M. [U] sollicite en outre la somme de 1 924,67 euros brute au titre des heures supplémentaires contractuelles. Il avait été embauché sur la base d'un horaire hebdomadaire de 39 heures de sorte qu'il était prévu 17,33 heures supplémentaires par mois. Il résulte de ses bulletins de paie qu'il a été rémunéré pour ces heures, dont il ne discute pas le taux puisque la somme mensuelle qu'il invoque est exactement celle qui figure sur ses bulletins de paie et contrairement à ses énonciations, elles n'ont pas été incluses dans le minimum conventionnel. La comparaison à laquelle s'est livrée la cour ci-dessus excluait ces heures supplémentaires.
Sur les commissions,
Le contrat de travail stipulait une part variable de la rémunération sous forme de commissions improprement dénommées intéressement.
Il est exact qu'il appartient à l'employeur de fournir les éléments de calcul et que les modalités de ce calcul doivent être clairement précisées au salarié. La question n'est en revanche pas celle des objectifs à fixer par l'employeur puisque la commission était fixée à partir d'un objectif précisé, c'est à dire après 20 000 euros. En effet, la clause était ainsi rédigée : chiffre d'affaires avant commission 20 000 euros avec marge minimum de 14% soit 2 800 euros HT qui finance le salaire fixe. Au-dessus de ce montant l'intéressement est : pour les motos neuves, calculé sur la marge HT net minimum de 14%, la commission est au taux de 12 % sur cette marge.
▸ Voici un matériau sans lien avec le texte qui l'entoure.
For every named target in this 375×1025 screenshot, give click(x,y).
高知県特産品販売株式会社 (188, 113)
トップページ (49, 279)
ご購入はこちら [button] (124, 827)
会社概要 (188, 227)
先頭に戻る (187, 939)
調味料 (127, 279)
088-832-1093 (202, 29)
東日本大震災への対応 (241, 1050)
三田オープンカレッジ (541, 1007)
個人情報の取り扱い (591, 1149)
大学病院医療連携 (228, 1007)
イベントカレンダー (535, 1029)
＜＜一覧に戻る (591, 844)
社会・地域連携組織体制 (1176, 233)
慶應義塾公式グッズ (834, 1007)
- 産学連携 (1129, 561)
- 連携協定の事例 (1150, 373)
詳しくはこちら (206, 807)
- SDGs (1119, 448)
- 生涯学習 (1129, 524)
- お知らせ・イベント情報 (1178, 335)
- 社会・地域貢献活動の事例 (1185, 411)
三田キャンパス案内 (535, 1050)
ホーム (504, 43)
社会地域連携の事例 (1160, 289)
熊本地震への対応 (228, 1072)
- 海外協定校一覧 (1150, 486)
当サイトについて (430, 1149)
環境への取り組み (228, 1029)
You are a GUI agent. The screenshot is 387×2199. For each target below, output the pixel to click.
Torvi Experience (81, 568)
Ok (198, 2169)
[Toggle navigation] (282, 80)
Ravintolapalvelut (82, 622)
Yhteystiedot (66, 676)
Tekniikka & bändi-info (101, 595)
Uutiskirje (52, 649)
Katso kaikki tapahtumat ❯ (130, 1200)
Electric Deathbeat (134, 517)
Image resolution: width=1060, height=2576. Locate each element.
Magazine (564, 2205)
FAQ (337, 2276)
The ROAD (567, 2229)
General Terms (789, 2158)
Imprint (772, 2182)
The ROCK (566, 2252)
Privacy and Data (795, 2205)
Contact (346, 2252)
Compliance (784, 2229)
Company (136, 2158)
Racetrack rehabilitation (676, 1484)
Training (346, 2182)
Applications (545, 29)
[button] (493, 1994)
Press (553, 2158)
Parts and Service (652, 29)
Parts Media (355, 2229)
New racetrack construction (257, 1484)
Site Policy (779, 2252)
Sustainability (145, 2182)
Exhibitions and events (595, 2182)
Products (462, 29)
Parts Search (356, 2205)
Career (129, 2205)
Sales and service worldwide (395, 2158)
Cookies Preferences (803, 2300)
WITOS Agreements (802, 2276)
Pour les motos d'occasions et les dépôts vente la commission est de 15% sur la marge nette HT.
Il s'en déduit que c'est bien le chiffre d'affaires de 20 000 euros qui déclenchait le seuil de commissions, la marge fixe dont il est fait état pour 2 800 euros correspondant au taux de 14% appliqué à la somme de 20 000 euros. Contrairement aux énonciations de M. [U] le taux de marge, en ce qu'il sert à la détermination des commissions, n'est pas inconnu puisqu'il est fixé à 14% du chiffre d'affaires.
Le tableau de calcul des commissions présenté par l'employeur est explicite. Aucune des ventes invoquées par M. [U] n'y est omise. S'il existe une différence entre le montant des commissions admises par l'employeur et celles revendiquées par le salarié, la cour ne peut que constater que ce dernier ne tient pas compte, pour chaque mois, du seuil de déclenchement des commissions et applique très souvent son taux de commission sur un chiffre d'affaires exprimé TTC. Par ailleurs, s'agissant des opérations de dépôt vente, le prix du matériel lui même n'entre pas dans le chiffre d'affaires assiette de la commission. Au regard de ces éléments et du tableau récapitulatif clair produit par l'employeur qui n'omet aucune des affaires revendiquées par le salarié, il n'y a pas lieu à rappel de commission M. [U] ayant été rempli de ses droits. Le jugement sera confirmé en ce qu'il a rejeté cette demande.
Au total, l'action de M. [U] n'était que très partiellement bien fondée mais l'employeur demeure tenu au paiement d'une somme même modeste. Il sera donc condamné aux entiers dépens, le jugement étant réformé de ce chef, outre au paiement d'une somme de 1 000 euros par application des dispositions de l'article 700 du code de procédure civile.
PAR CES MOTIFS
Infirme le jugement du conseil de prud'hommes de Toulouse du 21 janvier 2021,
Statuant à nouveau,
Condamne la SARL Customs Planet à payer à M. [U] la somme de 359,90 euros à titre de rappels de salaire outre 35,99 euros au titre des congés payés y afférents,
Déboute M. [U] de ses autres demandes,
Y ajoutant,
Condamne la SARL Customs Planet à payer à M. [U] la somme de 1 000 euros par application des dispositions de l'article 700 du code de procédure civile,
Condamne la SARL Customs Planet aux dépens de première instance et d'appel.
Le présent arrêt a été signé par Catherine BRISSET, présidente, et par Arielle RAVEANE, greffière.